Microreviews from the Realm of Technology
One of the more intriguing things about what we vaguely call technology is not what it can achieve, but how we perceive it in many and varied ways. We can embrace change and its sometimes dubious ramifications, take up the new tools of our times, or we can stand back and watch as our expectations shift. We can also shout angrily at the mute gods of permanence, demanding that they bring back what we knew and loved.
Constantly we stand on the daunting threshold of the new.
In that spirit of change I’ve banished last week’s microreviews to the dedicated page. Their counterparts this week, now in the sidebar, were inspired by a range of reactions to technology – my own, of course, and those of people around me. In a follow up to my earlier post on the limits of copyright, I’ve also been reading the emotionally charged work of Andrew Keen, the Cassandra’s Cassandra when it comes to all things participatory on the Internet. In 2006, Keen grouped Larry Lessig, the Stanford law professor who sits on the board of Creative Commons, with those he labelled “intellectual property communists”.
I’ll feature Keen’s Cult of the Amateur in detail next week because I think there’s still much to say in defence of the collection of new technology bundled under the somewhat mysterious rubric ‘Web 2.0’.
For now, the first book I’ve featured this week seems to be an almost perfect defence against any new-media doomsayer. Finally in an English version after 6 years thanks to MIT Press, Patrice Flichy’s Internet Imaginaire takes a broad social and historical view of technological change. Unlike Keen, who sees the nefarious hand of Silicon Valley millionaires behind the destruction of traditional media, Flichy identifies the collective participation and vision that brought about the Internet in the first place.
It seems almost passé to mention that we are always, all of us, accomplices of technology. Even the most technophobic amongst us live, work, love and thrive in an era of rapid computer-based change. But that sort of change has ever been with us. The Romans with concrete, the Chinese with paper, the English with the steam engine, the Americans with the personal computer – each place and each age offers a new wonder with which we can re-interpret the world.
Brian K. Vaughan and Tony Harris’ Ex Machina comic series encapsulates that persistent dynamism. Published under DC’s creator-copyrighted imprint Wildstorm, the series will eventually run to 50 issues and cover the first four years in office of Mitchell Million, New York mayor, retired amateur hero and the biological carrier of an alien technology that allows him to talk to machines.
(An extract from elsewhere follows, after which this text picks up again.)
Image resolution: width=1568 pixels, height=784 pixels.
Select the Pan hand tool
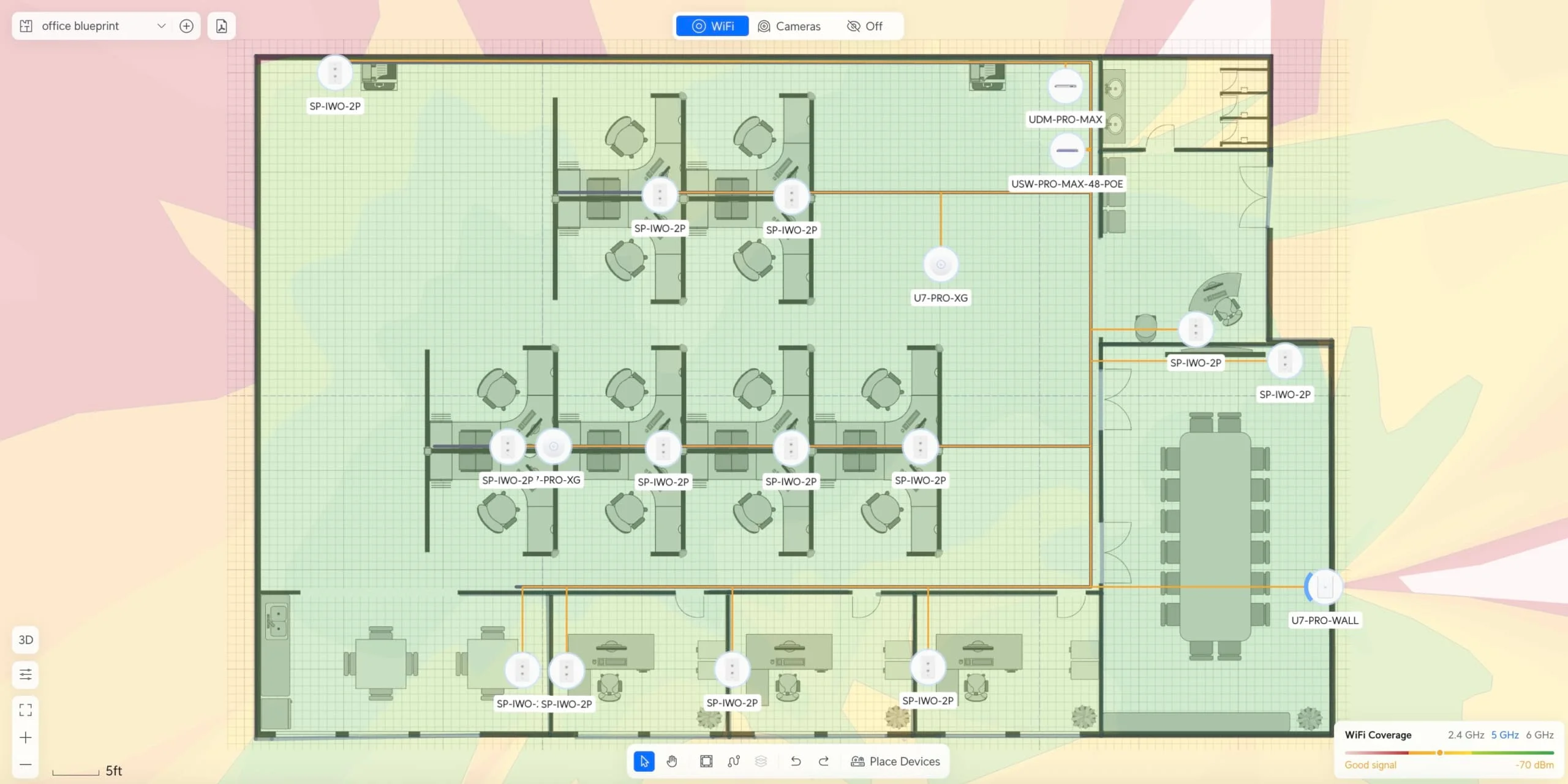pyautogui.click(x=671, y=761)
He’s something almost, but not quite, like a Doctor Dolittle of the Cyber Age, with Vaughan constantly drawing out the difficult politics of the situation, magnifying the ways in which life – the past, the present, the possible future – is grounded in uncertainty and change.
But, of course, most of us lead lives a little more mundane than an ever-troubled New York Mayor (or the most recent ex-Governor, it seems). Blogging is one of our more popular interfaces between the present and what we presume of the future. Michael Banks coveys that nicely in the collected interviews he recently published as Blogging Heroes. Sneak past the cringe-worthy title and introduction and you’ll appreciate what the volume has to offer. But, as I mention in the sidebar, beware the layout, which is a major drawback.
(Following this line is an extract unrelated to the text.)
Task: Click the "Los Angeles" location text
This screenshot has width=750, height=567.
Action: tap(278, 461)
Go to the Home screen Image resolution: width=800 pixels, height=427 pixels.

The layout of Wired Magazine’s print edition is also a problem, even more so than that in Banks’ book. It could quite possibly be an exemplar, the exemplar, of the tawdry visual culture that has snuck from the Internet to the news-stand. The content is first rate, informative and often provocative, focusing on technology and society in a way that will reverberate long after you finish reading. But the layout is diabolical, gaudy and ultimately pointless. Until sanity prevails I truly hope more people read the clash-reduced online version, or better still the news page.
From positives to negatives and at all points in between, technology is never singular and our perceptions of it are fittingly multiple, varying with each circumstance. Perhaps that’s why this is such a puzzling world.